CSR を手動で作成する場合、上記の「すべてのインポートされた証明書の要件」の下に記載されている要件を満たす必要があります。ホストの FQDN を指定する必要もあります。

ソリューション ユーザー証明書

vSphere Certificate Manager を使用して CSR を作成するか、手動で CSR を作成することができます。

注:

各ソリューション ユーザーの名前には異なる値を使用する必要があります。証明書を手動で生成する場合、使用するツールに応じて、サブジェクトCN として表示される可能性があります。

vSphere Certificate Manager を使用する場合、各ソリューション ユーザーの証明書情報を求められます。vSphere Certificate Manager によって、certool.cfg に情報が保存されます。「Information that Certificate Manager Prompts For」を参照してください。

カスタム 証明書の要件

カスタム証明書を使用する場合、証明書は次の要件を満たす必要があります。

証明書タイプ

証明書の要件

マシン SSL 証明書

各ノード上のマシン SSL 証明書には、サードパーティまたはエンタープライズ CA からの個別の証明書が必要です。

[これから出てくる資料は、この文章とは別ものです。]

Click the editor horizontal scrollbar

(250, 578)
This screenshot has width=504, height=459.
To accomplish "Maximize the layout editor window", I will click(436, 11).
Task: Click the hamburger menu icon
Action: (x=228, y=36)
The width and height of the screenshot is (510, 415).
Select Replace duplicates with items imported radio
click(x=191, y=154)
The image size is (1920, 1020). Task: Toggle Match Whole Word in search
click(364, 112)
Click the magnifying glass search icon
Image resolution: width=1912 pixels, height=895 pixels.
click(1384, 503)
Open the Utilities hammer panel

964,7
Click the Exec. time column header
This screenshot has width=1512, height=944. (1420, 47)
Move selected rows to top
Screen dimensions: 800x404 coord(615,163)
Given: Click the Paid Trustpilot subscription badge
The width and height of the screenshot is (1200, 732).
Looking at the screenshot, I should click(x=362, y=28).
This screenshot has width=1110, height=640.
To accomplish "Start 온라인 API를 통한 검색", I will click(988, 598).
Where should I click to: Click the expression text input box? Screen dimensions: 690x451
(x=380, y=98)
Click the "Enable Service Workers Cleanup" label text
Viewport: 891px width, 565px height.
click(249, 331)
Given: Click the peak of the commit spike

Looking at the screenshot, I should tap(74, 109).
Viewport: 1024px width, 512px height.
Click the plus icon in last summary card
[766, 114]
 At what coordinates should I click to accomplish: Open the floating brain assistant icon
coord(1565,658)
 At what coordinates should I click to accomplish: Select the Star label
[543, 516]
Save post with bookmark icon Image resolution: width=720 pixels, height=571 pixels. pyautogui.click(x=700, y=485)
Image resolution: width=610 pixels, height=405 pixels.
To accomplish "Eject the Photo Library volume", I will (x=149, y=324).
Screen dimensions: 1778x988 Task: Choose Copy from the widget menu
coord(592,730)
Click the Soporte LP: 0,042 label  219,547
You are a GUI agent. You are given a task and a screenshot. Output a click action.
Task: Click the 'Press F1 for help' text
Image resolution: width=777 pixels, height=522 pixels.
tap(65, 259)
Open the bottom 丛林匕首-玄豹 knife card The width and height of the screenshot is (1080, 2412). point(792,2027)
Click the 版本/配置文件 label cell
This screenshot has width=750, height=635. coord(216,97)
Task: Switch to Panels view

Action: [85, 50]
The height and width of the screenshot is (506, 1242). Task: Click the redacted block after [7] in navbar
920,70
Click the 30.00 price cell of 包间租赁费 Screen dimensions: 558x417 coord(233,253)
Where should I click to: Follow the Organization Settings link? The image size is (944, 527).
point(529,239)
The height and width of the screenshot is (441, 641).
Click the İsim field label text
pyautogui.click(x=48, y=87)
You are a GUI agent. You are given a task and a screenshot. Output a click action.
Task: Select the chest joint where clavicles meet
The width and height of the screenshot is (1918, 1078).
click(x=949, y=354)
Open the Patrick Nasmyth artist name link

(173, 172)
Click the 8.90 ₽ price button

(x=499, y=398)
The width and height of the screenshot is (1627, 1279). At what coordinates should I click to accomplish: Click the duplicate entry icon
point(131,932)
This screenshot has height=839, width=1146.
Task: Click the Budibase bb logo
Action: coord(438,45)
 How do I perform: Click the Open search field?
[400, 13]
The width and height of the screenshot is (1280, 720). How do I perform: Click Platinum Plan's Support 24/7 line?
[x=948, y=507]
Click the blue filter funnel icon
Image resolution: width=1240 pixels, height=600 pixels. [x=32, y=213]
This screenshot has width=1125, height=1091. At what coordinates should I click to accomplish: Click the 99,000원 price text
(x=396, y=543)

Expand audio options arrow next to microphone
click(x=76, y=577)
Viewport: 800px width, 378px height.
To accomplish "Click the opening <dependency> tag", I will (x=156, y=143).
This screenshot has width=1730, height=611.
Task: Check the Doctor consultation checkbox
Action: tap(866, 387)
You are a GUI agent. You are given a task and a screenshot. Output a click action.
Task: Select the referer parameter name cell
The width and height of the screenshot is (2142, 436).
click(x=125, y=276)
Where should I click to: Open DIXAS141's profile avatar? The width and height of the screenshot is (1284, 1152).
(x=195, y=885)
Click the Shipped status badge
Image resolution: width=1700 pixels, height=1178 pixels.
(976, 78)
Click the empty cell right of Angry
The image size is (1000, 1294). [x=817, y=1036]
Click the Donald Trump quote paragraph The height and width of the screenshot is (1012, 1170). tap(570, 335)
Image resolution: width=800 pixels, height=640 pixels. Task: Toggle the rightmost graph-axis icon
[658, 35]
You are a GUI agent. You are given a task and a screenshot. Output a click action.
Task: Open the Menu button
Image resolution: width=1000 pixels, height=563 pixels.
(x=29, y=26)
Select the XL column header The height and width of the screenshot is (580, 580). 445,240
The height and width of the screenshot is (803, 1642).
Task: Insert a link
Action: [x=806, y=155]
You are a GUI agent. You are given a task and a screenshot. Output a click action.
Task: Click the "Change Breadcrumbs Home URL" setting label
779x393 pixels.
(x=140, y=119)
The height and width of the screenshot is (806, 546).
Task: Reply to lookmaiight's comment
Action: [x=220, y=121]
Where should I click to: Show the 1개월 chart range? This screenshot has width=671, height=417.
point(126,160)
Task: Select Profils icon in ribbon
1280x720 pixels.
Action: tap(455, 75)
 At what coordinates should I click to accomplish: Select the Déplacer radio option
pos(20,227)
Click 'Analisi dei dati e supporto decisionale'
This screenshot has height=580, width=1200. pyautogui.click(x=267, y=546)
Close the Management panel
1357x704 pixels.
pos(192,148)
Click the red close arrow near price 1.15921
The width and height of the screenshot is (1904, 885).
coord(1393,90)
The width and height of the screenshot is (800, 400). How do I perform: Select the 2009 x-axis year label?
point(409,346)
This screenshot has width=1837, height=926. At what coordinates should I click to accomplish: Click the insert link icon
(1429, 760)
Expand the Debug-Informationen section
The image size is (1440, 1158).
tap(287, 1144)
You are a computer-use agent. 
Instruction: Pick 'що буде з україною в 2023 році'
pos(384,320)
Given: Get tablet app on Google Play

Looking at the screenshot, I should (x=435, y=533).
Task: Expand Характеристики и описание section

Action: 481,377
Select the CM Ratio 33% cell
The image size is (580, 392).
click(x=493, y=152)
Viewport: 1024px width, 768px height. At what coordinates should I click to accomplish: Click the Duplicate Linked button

  • vSphere Certificate Manager を使用して CSR を生成したり、手動で CSR を作成できます。CSR は、上記の「すべてのインポートされた証明書の要件」の下に記載されている要件を満たす必要があります。

  • vSphere Certificate Manager を使用する場合、各ソリューション ユーザーの証明書情報を求められます。vSphere Certificate Manager によって、certool.cfg に情報が保存されます。「Information that Certificate Manager Prompts For」を参照してください。

  • ほとんどのフィールドで、デフォルト値を受け入れたり、サイト固有の値を指定したりできます。マシンの FQDN が必要です。

ソリューション ユーザー証明書

各ノード上の各ソリューション ユーザーには、サードパーティまたはエンタープライズ CA からの個別の証明書が必要です。

  • CSR は、vSphere Certificate Manager を使用して生成することも、CSR を自分で準備することもできます。CSR は、上記の「すべてのインポートされた証明書の要件」の下に記載されている要件を満たす必要があります。

  • vSphere Certificate Manager を使用する場合、各ソリューション ユーザーの証明書情報を求められます。vSphere Certificate Manager によって、certool.cfg に情報が保存されます。「Information that Certificate Manager Prompts For」を参照してください。

    注:

    各ソリューション ユーザーの名前には異なる値を使用する必要があります。証明書を手動で生成する場合、使用するツールに応じて、サブジェクトCN として表示される可能性があります。

後でソリューション ユーザー証明書をカスタム証明書と置き換える場合、サードパーティの CA の署名証明書チェーンすべてを指定します。

注:

カスタム証明書の CRL Distribution Point、Authority Information Access、または証明書テンプレートの情報を使用しないでください。